MYC

MYC. It is a master regulator gene encoding a transcription factor that is a central node in controlling essential cellular processes such as cell cycle progression, apoptosis, metabolism, and ribosome biogenesis. First identified as the cellular homolog of the oncogene from the avian myelocytomatosis virus, its dysregulation is a hallmark of a vast array of human cancers. The MYC protein functions by forming a heterodimer with MAX to bind E-box sequences in DNA, thereby activating or repressing a wide network of target genes critical for growth and proliferation.

Structure and function

The MYC gene is located on the long arm of chromosome 8 at locus 24.21. It encodes a protein with several conserved domains, most notably a basic helix-loop-helix (bHLH) motif and a leucine zipper (LZ) domain, which are essential for dimerization with its partner MAX and subsequent DNA binding. This MYC-MAX complex recognizes a specific nucleotide sequence known as the E-box (CACGTG) in the promoters of target genes. Through this mechanism, MYC orchestrates the expression of thousands of genes involved in processes like cell growth, protein synthesis, and energy metabolism. Its function is tightly coupled to cellular signals from pathways such as the Wnt, Hedgehog, and MAPK/ERK pathway.

Role in cancer

Dysregulation of MYC is one of the most common drivers of oncogenesis across a wide spectrum of human malignancies. This can occur through various genetic mechanisms, including gene amplification, as famously seen in Burkitt's lymphoma where chromosomal translocation places MYC under the control of the immunoglobulin enhancer. Other mechanisms involve point mutations that stabilize the protein or disrupt its normal regulatory controls. Constitutive MYC activation promotes tumorigenesis by driving uncontrolled cell proliferation, inhibiting differentiation, and enhancing angiogenesis. Its role is prominent in cancers such as neuroblastoma, breast cancer, prostate cancer, and small cell lung carcinoma.
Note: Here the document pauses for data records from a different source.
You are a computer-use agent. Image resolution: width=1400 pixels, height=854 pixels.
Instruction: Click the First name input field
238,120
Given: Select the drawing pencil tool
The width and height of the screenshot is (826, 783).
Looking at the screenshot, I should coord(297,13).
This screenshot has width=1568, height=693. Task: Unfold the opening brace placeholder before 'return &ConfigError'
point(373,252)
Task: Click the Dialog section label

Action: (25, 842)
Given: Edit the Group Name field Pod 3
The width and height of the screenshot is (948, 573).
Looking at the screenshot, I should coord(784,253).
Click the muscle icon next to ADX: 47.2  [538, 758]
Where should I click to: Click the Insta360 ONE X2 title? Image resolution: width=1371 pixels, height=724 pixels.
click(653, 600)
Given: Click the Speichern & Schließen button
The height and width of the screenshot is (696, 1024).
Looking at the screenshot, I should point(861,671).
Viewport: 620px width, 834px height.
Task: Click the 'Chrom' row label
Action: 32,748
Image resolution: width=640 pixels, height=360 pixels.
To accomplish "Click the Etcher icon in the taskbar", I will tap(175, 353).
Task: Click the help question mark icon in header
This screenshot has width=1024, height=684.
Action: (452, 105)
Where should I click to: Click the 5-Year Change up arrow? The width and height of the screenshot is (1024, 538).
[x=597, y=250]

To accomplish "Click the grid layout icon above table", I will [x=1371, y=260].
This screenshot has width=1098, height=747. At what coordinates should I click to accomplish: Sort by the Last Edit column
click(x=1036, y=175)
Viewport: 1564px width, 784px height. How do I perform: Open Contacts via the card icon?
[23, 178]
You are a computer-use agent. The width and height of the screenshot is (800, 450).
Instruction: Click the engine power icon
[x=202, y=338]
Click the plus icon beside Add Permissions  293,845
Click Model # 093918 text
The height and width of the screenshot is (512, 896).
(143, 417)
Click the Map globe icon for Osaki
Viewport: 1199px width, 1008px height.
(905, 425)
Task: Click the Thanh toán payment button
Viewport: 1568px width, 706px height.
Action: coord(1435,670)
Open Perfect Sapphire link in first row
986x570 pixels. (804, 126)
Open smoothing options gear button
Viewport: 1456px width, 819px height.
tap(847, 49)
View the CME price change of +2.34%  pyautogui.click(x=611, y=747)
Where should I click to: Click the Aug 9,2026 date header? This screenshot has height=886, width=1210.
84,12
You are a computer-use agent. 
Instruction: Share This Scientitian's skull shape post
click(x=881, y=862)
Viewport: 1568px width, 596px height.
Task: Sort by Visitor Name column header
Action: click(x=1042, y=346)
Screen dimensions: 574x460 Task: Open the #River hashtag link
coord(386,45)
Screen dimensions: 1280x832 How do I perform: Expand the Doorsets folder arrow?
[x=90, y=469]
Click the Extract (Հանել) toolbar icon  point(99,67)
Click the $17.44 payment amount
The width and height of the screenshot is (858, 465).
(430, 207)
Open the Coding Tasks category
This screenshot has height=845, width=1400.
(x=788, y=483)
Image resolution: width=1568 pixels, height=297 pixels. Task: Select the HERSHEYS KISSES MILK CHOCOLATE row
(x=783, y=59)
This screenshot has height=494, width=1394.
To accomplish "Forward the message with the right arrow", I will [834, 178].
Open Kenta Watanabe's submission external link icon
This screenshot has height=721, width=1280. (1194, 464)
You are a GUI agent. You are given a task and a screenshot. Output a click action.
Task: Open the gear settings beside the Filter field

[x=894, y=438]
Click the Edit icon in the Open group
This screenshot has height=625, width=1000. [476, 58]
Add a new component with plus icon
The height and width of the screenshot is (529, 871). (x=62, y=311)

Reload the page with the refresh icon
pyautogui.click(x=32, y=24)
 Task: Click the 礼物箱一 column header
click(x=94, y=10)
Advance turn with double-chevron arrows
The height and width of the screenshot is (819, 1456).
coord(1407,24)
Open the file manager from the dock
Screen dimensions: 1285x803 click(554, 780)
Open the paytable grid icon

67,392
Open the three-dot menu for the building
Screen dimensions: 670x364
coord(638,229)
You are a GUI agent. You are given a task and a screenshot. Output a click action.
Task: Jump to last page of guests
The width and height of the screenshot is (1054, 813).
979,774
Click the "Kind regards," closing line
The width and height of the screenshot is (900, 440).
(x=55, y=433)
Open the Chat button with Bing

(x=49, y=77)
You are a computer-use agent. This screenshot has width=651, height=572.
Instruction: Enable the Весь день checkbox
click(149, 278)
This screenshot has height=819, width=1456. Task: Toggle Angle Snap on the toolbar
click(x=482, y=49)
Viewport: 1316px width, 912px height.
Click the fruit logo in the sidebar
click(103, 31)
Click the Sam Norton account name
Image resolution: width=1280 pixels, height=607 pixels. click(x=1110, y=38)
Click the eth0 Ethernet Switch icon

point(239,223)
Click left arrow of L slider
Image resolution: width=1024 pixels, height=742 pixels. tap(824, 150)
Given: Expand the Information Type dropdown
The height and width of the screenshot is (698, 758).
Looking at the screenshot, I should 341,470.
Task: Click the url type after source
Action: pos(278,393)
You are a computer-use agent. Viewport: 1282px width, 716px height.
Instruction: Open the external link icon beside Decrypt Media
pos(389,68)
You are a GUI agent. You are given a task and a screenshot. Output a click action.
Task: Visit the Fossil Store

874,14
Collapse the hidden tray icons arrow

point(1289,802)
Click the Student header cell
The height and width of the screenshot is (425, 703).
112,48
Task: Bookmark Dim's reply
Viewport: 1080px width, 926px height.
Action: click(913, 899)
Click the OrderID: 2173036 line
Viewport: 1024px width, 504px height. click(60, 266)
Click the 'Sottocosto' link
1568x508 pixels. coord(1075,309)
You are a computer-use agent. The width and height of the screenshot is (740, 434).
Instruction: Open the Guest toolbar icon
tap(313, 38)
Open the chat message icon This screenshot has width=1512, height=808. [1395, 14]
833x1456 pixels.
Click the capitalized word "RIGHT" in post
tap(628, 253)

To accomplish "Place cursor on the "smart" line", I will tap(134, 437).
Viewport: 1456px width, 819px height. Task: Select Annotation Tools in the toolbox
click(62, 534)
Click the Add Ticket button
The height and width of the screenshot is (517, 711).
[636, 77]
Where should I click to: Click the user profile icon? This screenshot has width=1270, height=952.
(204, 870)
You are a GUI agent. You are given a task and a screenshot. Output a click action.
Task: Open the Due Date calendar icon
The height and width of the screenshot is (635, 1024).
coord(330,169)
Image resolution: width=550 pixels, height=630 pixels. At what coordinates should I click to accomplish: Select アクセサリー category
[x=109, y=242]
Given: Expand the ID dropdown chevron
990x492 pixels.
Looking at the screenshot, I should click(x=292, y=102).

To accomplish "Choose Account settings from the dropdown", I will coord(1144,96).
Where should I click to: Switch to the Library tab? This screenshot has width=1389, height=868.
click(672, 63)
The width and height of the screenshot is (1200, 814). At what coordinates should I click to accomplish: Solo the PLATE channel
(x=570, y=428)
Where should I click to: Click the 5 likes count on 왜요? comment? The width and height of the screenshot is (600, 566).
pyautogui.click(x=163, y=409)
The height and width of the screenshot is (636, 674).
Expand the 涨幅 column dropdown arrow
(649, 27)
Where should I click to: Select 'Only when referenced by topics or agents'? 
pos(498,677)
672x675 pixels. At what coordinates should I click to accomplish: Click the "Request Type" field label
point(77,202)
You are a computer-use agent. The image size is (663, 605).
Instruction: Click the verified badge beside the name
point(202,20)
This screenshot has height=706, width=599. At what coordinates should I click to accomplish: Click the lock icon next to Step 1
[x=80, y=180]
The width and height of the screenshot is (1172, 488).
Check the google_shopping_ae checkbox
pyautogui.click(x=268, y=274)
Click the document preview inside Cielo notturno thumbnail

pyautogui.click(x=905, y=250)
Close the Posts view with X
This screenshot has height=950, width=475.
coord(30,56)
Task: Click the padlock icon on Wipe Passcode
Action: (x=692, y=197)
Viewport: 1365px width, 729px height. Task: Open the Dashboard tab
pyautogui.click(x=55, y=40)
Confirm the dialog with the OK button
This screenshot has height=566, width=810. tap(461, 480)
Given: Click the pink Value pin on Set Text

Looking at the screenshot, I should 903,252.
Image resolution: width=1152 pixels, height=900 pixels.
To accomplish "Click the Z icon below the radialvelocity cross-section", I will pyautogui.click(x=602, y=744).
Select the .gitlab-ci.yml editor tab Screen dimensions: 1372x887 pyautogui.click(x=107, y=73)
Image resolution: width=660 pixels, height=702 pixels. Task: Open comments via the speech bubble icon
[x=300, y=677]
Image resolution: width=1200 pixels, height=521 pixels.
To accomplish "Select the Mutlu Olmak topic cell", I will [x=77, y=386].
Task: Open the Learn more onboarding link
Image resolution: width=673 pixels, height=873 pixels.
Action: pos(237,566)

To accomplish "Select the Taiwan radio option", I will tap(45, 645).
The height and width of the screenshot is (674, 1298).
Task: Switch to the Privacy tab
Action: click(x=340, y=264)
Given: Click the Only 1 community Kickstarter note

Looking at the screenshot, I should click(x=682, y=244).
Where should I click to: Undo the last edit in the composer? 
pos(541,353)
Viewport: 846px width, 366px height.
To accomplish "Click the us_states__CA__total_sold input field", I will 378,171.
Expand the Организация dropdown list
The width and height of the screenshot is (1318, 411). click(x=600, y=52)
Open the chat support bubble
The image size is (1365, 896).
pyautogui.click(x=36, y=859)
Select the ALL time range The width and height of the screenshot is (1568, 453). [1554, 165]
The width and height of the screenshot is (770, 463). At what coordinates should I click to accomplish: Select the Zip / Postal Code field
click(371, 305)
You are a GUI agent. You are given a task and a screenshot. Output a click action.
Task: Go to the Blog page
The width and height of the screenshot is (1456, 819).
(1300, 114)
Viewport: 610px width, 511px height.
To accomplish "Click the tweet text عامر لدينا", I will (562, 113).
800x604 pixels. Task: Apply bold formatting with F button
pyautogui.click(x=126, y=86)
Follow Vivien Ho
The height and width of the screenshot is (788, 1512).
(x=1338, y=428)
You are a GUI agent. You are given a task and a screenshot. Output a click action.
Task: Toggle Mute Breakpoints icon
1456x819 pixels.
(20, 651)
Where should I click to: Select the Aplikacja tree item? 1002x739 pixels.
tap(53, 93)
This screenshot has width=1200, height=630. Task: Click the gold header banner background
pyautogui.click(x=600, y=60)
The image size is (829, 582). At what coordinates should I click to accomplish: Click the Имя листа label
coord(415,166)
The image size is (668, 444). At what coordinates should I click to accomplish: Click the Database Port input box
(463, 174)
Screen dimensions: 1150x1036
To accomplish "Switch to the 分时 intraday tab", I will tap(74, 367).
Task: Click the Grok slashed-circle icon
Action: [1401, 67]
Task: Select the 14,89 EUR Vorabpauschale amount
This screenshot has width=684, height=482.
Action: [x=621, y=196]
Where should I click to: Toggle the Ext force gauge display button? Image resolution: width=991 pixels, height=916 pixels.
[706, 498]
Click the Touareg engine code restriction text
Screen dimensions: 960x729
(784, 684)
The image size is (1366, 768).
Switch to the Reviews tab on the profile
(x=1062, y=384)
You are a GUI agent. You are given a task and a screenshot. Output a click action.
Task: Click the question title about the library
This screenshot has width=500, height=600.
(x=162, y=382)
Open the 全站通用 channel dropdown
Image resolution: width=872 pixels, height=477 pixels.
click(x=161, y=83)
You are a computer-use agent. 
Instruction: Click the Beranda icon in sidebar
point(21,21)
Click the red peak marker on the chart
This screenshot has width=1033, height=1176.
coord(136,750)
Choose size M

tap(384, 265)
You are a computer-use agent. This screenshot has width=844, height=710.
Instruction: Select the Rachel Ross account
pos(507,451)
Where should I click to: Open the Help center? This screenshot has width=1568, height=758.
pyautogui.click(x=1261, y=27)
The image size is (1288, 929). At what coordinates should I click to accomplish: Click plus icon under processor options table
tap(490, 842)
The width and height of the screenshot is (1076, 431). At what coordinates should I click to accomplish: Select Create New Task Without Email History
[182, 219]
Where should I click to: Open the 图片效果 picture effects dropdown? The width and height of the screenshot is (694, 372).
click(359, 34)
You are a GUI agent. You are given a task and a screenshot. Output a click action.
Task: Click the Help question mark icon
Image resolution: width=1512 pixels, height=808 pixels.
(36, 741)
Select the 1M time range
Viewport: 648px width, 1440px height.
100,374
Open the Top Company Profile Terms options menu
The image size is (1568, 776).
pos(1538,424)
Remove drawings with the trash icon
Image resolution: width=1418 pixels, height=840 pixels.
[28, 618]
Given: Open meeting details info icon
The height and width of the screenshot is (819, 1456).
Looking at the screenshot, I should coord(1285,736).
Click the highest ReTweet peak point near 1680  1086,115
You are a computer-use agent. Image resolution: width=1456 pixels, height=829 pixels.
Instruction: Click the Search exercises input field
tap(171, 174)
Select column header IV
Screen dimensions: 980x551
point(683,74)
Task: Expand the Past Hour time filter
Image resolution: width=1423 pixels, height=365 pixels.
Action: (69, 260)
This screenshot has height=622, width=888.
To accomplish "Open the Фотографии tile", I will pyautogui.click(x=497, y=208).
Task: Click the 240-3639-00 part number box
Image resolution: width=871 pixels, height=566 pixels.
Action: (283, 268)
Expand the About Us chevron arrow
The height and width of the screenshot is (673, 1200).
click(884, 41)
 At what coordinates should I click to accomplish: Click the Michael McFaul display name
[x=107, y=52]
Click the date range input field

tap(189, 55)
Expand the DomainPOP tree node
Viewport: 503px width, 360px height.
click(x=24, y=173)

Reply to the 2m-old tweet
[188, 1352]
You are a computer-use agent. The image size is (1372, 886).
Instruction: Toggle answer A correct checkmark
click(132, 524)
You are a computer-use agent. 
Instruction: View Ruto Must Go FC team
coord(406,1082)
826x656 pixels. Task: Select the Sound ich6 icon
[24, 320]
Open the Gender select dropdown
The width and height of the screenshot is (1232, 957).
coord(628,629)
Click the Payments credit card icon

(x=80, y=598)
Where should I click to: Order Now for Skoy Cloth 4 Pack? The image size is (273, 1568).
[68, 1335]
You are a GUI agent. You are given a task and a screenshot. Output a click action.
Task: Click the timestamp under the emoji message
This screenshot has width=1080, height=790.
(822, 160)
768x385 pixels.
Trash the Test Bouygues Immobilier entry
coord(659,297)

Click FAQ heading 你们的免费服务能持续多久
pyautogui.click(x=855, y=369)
The MYC oncogene is also implicated in maintaining cancer stem cell populations and fostering metastasis.

Regulation of MYC expression

The expression of the MYC gene is controlled by a complex, multi-layered network of signals and factors. Transcriptionally, it is regulated by numerous transcription factors including those in the AP-1 family and NF-κB. A major point of control is at the level of protein stability; the MYC protein has a very short half-life and is rapidly degraded by the ubiquitin-proteasome system, a process mediated by phosphorylation events that target it for recognition by the SCF ubiquitin ligase complex, specifically the F-box protein FBXW7. Key upstream signaling pathways that converge on MYC include the PI3K/AKT/mTOR pathway, which can enhance its translation, and the RAS pathway, which activates its transcription. Post-transcriptional regulation via microRNAs like the let-7 family also plays a critical role in dampening MYC levels.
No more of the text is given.